• _TASKS FOR THIS EXERCISE_:
1. Read the career advice text and say whether each statement agrees with it, answering yes or no and quoting the words that settle it: (a) The writer recommends having some coaches and mentors outside your day job. (b) The writer says only managers can be the fourth batsman. (c) The writer once pushed a colleague to spend 12 months on testing.
2. Write what comes next in the career advice text, starting after its final sentence.

··· TEXT SECTION

If you have no idea, the first step is to work with your manager. Be prepared for the question. Know your likes and ask your manager to help and share their experience, advice and network. A good manager will help develop and support the right plan for you. A bad manager could put you at the bottom of their working stack. Or, coerce you into a doomed plan to suit their agenda. I’ve been that ‘bad manager’. I tried to get a colleague to do 6 months of testing because I needed a test lead and knew they could do it. It did not end well and was a painful lesson learnt.
Have a plan and align it for you, your manager and the business.
Find coaches & mentors
‘Grow your network‘ is classic advice for a reason. Find people you admire, in and out of your work. They become trusted people to discuss ideas and sources of high-quality feedback. Building on the point above, work with them to develop your plan and career. Seek their counsel for big decisions and tricky situations. They will knock some of your edges off by sharing their experiences and viewpoints. They will help you think.
These are some of the most rewarding relationships you can have. If you are lucky, your manager is great at both. If you aren’t so manager-fortunate, other coaches and mentors are crucial. Either way, I recommend having some coaches and mentors not linked to your day job. The air gap offers less biased advice and fresh perspectives. For example, an outside view of the business and industry.
Don’t be afraid to ask or approach people. It is nice to be asked. A lot of professions need examples of mentoring and coaching for promotions. You might even be doing them a favour. Likely, they will be busy people. You will need to find a way to interact that works for them. Some will come and go. Some will be useful at specific times. I’ve never once regretted a discussion, email or asking.
I’ve been fortunate. A lot of my mentors are now good friends. I try to live up to their standards and pay it forward (like this blog attempt). When you’ve reached a point you are able, pay it forward; Coach and mentor.
Find your fourth batsman
This advice is courtesy of Ramesh. Ramesh described my impact on his role as that of a fourth batsman. He felt I enabled him to smash balls as our opening batsman. Safe in the knowledge, that if the worst happened, I was in as number 4. Ready to go in and “save the day”. This describes and names another important relationship; Find your fourth batsman. Someone who offers you in-role advice and air cover. Someone who encourages you to push and take calculated risks. Whilst offering coaching and a safety net should the worst happen. And, when you no longer need a fourth batsman, work out how you can be the fourth batsman to give others the chance to open.
You don’t need to be a manager to be the fourth batsman. All teams and squads benefit from a good fourth batsman. Even if that means staying out of the way while your openers hit centuries and bring the team home. Enable and empower more junior members of the team. Encouraging them to excel and grow should be a significant part of being in a senior role.

······
··· INFORMATION PROVIDED

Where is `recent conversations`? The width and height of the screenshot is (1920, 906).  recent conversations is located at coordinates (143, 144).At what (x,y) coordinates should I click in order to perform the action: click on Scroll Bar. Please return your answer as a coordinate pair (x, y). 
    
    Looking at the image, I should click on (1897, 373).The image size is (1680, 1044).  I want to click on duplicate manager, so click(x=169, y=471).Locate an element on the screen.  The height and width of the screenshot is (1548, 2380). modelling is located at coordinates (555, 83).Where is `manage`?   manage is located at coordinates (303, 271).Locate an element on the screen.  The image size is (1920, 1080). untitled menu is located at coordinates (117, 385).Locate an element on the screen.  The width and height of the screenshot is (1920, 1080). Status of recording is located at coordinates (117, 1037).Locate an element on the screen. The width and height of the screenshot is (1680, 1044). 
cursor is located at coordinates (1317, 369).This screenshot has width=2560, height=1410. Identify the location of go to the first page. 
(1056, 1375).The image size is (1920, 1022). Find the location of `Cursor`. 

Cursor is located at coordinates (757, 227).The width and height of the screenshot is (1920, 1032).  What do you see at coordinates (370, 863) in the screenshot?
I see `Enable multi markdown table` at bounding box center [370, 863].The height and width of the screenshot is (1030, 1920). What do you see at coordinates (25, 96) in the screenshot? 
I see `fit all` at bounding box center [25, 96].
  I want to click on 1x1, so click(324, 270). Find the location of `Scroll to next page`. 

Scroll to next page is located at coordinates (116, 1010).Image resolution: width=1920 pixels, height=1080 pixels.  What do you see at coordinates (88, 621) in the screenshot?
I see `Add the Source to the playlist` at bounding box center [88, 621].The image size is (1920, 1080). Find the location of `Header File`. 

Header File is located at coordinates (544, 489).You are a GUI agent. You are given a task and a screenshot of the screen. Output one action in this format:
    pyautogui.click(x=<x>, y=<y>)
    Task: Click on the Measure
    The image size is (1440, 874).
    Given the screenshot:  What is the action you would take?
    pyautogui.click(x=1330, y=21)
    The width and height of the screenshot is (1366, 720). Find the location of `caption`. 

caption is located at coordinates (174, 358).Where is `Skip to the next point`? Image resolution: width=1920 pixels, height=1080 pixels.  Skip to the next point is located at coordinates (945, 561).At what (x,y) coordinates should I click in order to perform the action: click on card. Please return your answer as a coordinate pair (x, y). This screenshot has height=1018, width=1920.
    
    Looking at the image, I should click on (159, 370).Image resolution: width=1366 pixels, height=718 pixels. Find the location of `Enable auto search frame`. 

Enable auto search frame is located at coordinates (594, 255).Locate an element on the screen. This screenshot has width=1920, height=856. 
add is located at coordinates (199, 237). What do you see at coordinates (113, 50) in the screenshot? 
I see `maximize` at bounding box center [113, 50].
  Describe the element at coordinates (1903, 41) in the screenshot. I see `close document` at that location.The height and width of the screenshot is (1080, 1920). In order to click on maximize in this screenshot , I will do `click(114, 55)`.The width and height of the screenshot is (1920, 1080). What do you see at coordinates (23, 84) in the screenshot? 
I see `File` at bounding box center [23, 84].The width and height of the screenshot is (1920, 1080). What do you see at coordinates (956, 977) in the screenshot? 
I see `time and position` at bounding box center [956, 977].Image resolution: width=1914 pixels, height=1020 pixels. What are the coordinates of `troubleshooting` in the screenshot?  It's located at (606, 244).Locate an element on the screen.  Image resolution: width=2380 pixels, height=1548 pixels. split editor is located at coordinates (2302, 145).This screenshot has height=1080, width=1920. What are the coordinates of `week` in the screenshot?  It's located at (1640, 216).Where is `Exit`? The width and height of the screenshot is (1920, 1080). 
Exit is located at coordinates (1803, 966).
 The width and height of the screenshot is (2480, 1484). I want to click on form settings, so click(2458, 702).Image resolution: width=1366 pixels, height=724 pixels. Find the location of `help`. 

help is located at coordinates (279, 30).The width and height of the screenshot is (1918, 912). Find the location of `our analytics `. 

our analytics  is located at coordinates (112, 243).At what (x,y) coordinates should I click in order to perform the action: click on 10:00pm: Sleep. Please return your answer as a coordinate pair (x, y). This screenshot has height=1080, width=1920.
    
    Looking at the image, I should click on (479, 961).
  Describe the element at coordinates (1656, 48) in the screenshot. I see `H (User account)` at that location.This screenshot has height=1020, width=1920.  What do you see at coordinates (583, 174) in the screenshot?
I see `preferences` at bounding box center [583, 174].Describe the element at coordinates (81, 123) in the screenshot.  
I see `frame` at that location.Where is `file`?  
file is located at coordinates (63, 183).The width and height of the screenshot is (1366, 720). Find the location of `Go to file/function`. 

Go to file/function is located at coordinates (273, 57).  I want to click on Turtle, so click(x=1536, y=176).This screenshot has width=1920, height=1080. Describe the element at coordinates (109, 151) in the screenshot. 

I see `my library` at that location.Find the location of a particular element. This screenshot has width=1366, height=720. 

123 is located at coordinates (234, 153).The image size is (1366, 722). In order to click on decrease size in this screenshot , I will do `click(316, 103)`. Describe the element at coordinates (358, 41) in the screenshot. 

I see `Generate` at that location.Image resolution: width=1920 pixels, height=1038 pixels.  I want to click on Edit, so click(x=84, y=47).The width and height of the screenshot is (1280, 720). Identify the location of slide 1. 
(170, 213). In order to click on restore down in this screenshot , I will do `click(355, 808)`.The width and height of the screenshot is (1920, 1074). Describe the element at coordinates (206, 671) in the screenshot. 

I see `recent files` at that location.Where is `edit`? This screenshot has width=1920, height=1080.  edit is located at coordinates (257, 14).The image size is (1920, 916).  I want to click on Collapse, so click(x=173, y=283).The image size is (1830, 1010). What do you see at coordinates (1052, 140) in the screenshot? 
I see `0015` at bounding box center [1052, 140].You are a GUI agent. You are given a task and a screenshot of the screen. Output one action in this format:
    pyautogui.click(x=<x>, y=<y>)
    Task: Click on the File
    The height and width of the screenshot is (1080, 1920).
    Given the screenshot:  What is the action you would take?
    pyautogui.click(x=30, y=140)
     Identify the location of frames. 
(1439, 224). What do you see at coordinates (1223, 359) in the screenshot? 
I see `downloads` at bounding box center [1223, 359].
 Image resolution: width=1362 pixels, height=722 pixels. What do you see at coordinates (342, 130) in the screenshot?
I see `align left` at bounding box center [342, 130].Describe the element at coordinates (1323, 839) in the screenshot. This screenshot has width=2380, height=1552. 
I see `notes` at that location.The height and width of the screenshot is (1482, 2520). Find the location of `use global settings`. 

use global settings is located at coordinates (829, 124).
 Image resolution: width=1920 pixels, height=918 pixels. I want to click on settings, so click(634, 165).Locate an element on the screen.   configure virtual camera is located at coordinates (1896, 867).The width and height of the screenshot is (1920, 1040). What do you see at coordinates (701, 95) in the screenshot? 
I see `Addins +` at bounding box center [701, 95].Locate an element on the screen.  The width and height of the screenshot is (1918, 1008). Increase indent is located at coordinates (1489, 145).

······

• _FINAL ANSWERS_:
1.
(a) Yes: "Either way, I recommend having some coaches and mentors not linked to your day job."
(b) No: "You don’t need to be a manager to be the fourth batsman."
(c) No: "I tried to get a colleague to do 6 months of testing because I needed a test lead and knew they could do it."

2.
Thank you, Ramesh! Watching you open has been a pleasure.
Doing a good job is not enough
Who turns up to work with the approach “Today, I am going to do a bad job!”? Accepting everyone has the odd bad day. Most people turn up to work to do a good job. We can assume doing a good job is the average. To be above average requires a blend of:
- Overachieving – Keep looking through a lens of how can I add value and iteratively improve. Try to do it in a way that is smarter, not harder. Working longer hours is a short-term strategy. Automating, improving a workflow, re-structuring a squad, refactoring code so it is easier to change and deploy… These are all examples of ways to positively impact your team and work. Overachieving beyond delivering in a way everyone benefits. Made easier by being the underdog, see the bonus point below.
- Self-development – Read, listen, watch, train, change, repeat; Soft skills, industry trends/skills/patterns, techniques, productivity, management, leadership…
- Giving back – This can take many forms. Discuss ideas and suggestions with your manager, mentors and coaches. Check the giveback is valid with your manager before you spend time on it and incur an opportunity cost.
- *Adhering to company processes and policies – JFDI! Complain about it after but JFDI. And, JFDI it well. Doing it well and being one of the first to do it helps your manager. It sets the right tone. Always ask for feedback and improve your JFDI craft with each iteration. If there is time, because you are doing it early in the process, ask coaches and mentors for their feedback. If there isn’t time, or they are too busy, retrospectively ask for feedback.
- Making your manager’s life easier – See above and learn what motivates them. How can you make their life easier? Don’t be too needy and don’t be a doormat. Have a plan. Communicate your plan. Collaborate on your plan. Gain their support for your plan. And, don’t surprise them with negative things too often. If you raise an issue, try to raise it with ideas for how to resolve it as well.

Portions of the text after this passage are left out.